Segment Start: RECORDS FOR THIS TASK
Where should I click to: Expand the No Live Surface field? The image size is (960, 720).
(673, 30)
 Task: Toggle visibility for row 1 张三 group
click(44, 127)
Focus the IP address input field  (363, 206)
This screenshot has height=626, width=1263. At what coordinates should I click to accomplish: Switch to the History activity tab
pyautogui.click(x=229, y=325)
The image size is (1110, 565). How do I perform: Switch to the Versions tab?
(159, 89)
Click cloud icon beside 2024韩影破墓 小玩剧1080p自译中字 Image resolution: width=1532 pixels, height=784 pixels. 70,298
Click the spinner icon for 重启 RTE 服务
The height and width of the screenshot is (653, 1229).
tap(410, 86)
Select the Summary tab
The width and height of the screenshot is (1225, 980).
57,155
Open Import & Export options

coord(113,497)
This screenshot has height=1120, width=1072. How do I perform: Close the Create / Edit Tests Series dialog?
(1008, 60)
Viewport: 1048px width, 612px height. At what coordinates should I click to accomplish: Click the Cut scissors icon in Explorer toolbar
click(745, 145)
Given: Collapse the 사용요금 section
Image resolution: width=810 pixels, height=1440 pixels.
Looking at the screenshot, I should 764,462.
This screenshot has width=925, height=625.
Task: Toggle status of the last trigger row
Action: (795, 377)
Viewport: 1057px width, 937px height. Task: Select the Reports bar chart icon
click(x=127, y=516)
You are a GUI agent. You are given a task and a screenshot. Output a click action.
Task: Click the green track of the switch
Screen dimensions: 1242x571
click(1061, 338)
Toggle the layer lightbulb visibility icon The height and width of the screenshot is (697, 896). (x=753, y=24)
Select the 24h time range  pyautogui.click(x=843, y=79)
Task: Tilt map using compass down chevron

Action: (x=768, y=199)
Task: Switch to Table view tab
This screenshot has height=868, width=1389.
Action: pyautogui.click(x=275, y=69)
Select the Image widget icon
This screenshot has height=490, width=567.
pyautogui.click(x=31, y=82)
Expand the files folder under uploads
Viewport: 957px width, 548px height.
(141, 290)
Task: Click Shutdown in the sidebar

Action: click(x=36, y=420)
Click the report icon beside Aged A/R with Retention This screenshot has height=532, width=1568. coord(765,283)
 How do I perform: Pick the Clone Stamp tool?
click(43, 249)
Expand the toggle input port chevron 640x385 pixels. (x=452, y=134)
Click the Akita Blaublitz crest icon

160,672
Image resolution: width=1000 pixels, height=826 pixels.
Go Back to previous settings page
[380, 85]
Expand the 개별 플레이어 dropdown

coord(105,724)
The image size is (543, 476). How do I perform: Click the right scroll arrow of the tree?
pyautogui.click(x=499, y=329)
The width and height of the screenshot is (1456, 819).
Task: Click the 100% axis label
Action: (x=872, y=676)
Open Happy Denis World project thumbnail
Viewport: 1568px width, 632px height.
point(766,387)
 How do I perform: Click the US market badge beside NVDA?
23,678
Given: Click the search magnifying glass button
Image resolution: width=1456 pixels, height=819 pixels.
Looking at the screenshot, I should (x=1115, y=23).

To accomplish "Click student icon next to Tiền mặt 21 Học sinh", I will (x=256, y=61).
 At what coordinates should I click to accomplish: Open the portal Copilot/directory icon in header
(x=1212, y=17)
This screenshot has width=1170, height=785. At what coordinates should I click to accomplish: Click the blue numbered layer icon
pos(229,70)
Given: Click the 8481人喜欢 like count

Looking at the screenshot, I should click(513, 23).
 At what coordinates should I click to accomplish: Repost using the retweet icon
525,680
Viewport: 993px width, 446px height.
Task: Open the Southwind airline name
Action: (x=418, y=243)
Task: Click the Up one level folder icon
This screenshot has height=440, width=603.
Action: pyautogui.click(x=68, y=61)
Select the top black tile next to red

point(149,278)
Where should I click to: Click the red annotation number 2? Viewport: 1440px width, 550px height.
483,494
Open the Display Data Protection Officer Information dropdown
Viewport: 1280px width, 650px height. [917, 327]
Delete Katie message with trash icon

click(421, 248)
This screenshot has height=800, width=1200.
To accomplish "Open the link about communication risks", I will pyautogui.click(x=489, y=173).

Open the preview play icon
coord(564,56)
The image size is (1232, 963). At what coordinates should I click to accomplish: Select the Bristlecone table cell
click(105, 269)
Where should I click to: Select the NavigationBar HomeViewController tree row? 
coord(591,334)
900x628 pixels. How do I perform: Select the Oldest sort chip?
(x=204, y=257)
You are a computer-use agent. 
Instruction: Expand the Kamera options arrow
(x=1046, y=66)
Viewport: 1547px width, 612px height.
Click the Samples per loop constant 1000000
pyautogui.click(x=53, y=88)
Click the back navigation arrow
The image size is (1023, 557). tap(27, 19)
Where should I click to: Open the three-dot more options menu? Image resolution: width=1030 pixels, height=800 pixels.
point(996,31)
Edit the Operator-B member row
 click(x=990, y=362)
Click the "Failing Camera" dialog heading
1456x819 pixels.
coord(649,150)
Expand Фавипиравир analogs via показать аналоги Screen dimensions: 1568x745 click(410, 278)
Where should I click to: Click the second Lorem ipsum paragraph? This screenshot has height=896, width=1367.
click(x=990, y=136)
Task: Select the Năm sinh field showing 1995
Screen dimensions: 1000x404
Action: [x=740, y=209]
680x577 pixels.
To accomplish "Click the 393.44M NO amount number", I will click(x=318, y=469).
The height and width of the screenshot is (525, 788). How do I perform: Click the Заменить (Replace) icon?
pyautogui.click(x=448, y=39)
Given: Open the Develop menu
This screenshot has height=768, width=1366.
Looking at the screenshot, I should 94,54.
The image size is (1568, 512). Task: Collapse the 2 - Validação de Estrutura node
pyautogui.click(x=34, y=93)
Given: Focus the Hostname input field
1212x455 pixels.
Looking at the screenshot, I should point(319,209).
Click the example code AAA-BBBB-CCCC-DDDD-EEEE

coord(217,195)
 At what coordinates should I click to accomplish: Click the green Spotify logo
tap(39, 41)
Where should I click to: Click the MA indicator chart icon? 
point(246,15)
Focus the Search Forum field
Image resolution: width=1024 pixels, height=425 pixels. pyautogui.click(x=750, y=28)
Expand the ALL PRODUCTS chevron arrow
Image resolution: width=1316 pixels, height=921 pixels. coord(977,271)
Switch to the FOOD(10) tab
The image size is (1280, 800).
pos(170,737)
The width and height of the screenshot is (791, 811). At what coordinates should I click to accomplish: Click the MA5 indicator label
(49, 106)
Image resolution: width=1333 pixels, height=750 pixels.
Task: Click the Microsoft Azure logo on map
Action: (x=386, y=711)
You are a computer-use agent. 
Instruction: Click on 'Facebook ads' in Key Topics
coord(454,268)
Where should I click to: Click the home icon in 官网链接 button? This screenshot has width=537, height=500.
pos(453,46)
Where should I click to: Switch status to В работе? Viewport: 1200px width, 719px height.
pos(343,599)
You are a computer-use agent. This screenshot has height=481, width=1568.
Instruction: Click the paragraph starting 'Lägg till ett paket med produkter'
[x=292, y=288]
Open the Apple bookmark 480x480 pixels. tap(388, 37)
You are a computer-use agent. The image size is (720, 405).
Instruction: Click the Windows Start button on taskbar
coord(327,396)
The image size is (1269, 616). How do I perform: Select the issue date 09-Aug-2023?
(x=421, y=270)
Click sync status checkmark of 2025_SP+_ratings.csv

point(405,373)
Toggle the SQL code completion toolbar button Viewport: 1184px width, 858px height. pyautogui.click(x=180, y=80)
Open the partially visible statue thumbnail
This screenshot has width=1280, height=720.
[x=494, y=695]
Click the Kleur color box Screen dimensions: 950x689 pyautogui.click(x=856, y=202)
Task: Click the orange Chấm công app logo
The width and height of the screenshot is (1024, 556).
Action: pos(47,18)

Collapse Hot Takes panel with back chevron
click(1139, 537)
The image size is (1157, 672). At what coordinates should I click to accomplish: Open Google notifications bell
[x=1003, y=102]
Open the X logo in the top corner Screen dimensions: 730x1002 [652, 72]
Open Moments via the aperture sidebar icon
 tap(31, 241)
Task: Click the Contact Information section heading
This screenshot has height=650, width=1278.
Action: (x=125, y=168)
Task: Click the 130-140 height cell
Segment End: RECORDS FOR THIS TASK
- **TASK STATEMENT**:
Which lines in the data above hold the word "sinh"? Return each of them.

- **RESULT OF THIS EXERCISE**:
To accomplish "Click student icon next to Tiền mặt 21 Học sinh", I will (x=256, y=61).
Task: Select the Năm sinh field showing 1995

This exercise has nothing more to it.